One disadvantage of utilizing prior art electrodeposition series cells for electrowinning or electrorefining is that the prior art cells were not capable of being efficiently utilized at high current densities; that is, in the case of copper, current densities in excess of 17-20 amps per square feet. In the present invention high current density is advantageously employed to reduce plant size and metal inventory. In connection with the foregoing, the term "current density" is the ratio of current in amperes to the area of cathode in square feet and is expressed in ASF units.
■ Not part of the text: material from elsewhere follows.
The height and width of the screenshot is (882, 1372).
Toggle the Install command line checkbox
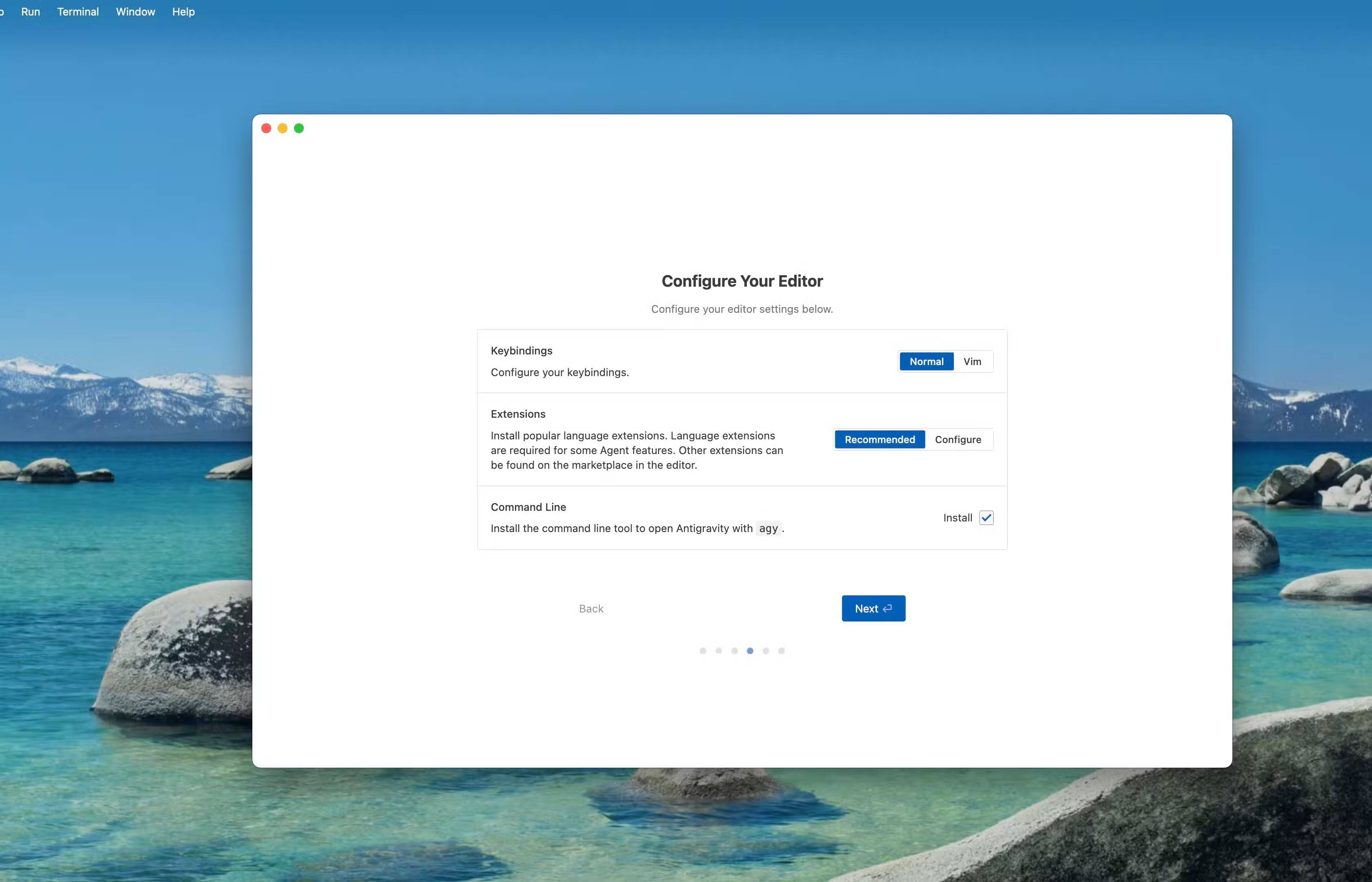pos(985,518)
Of course, it is well known in this art that an increase in current density decreases the time required for a given amount of metal deposition.
One of the problems associated with prior art electrodeposition series cells is the phenomenon known as "current bypass". When current bypass occurs, a portion of the current does not pass through the bipolar electrodes but passes under or around the bipolar electrodes from the anode to the cathode as is shown by arrow 50. Of course, any current that passes from the anode to the cathode bypassing the bipolar electrodes will not contribute toward plating metal on the bipolar electrodes. Accordingly, any efficient series cell must have some means in it for reducing current bypass.
The most significant problem associated with the prior art means for blocking out current bypass is that the means for blocking out the current bypass do not allow for sufficient convection of the electrolyte. In connection with the foregoing, convection is necessary to prevent stagnation of the electrolyte, which results in depletion of the depositing metal ions at cathodic surfaces and may result in passivation of soluble anode surfaces.